Controlled Vocabularies

What is a controlled vocabulary?

A vocabulary can be defined as:

an information tool that contains standardized words and phrases used to refer to ideas, physical characteristics, people, places, events, subject matter, and many other concepts. Controlled vocabularies allow for the categorization, indexing, and retrieval of information.

Introduction to controlled vocabularies (Harpring, 2010, p. 12)

Controlled vocabularies provide a definition and a coding scheme for each term that is included in the vocabulary. This makes metadata and information retrieval or exchange much easier and more efficient. Controlled vocabularies’ level of detail ranges from short unidimensional lists to complex vocabularies with hierarchical relationships.

Why use controlled vocabularies?

Controlled vocabularies also play an important role in metadata standards (see also the knowledge base’s section on metadata), because they define the meaning of metadata elements and which values are allowed in an element/attribute. Apart from that, they can also help to find relevant data, or provide information on how to interpret data (for both, humans and machines). The use of a controlled vocabulary helps to improve the interoperability of your data, as vocabularies facilitate the interpretation and harmonization of data (especially, if other researchers employ the same vocabulary for their data).

Controlled vocabularies and Ontologies

Controlled vocabularies can also be part of an ontology. An ontology (sometimes also referred to as vocabulary) defines not only the meaning of a single element (like controlled vocabularies do), but also interrelationships and the hierarchical structure of these elements and, thereby, a domain’s structure. As a consequence, machine-interpretability can be achieved.

Which Controlled Vocabularies and Ontologies exist for psychological data?

The most important source for controlled vocabularies in psychology is the American Psychological Association’s (APA) thesaurus for psychological terms which is also available as digital ontology on the BioPortal Platform. A German translation of this thesaurus is provided by the ZPID.

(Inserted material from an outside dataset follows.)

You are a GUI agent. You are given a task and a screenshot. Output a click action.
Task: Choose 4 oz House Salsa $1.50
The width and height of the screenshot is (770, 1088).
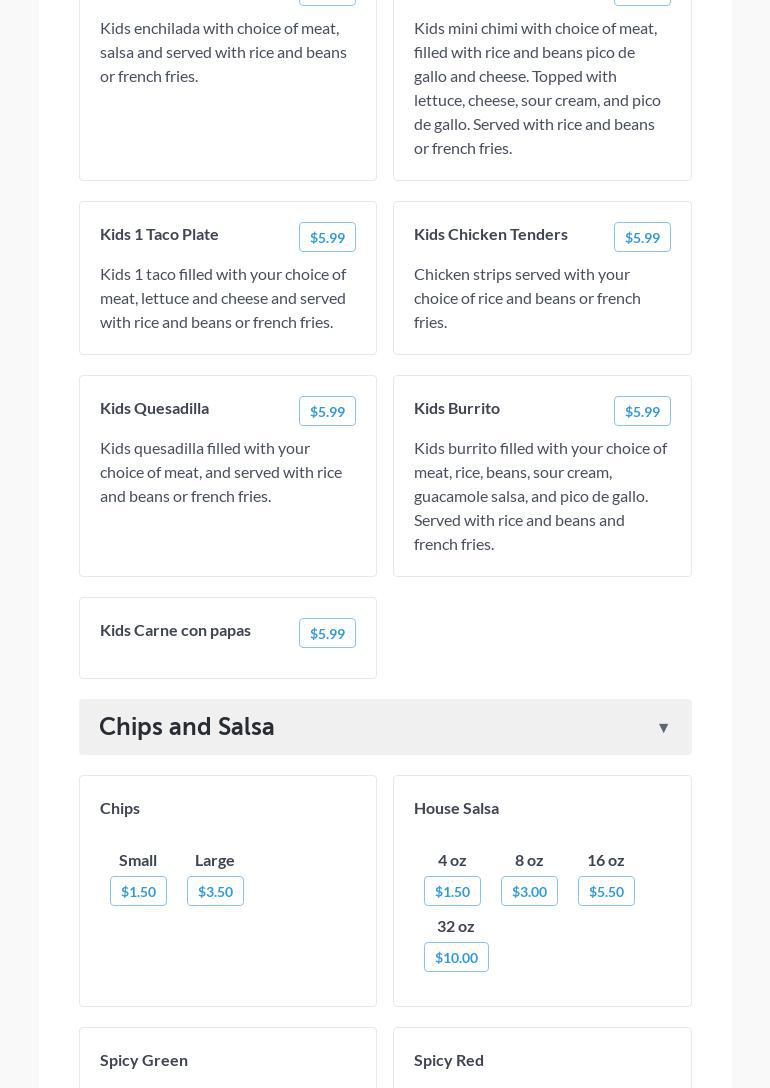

For the social sciences, the DDI (Data Documentation Initiative) Controlled Vocabularies Group has created sets of controlled vocabularies that can be applied when using the DDI metadata standard (see also the knowledge base’s section on metadata) or on their own.

Other controlled vocabularies exist for specific types of research related information like the open funder registry.

Further Resources

  • Taina Jääskeläinen, Meinhard, Moschner and Joachim Wackerow  (2009) published a paper on Controlled Vocabularies for DDI 3: Enhancing Machine-Actionability which provides further information on the topic of controlled vocabularies.
  • The collaborative knowledge building project Cognitive Atlas  aims at creating a knowledge base/ontology for cognitive science, which makes it relevant for psychologists of the cognitive, or neuro-scientific realm.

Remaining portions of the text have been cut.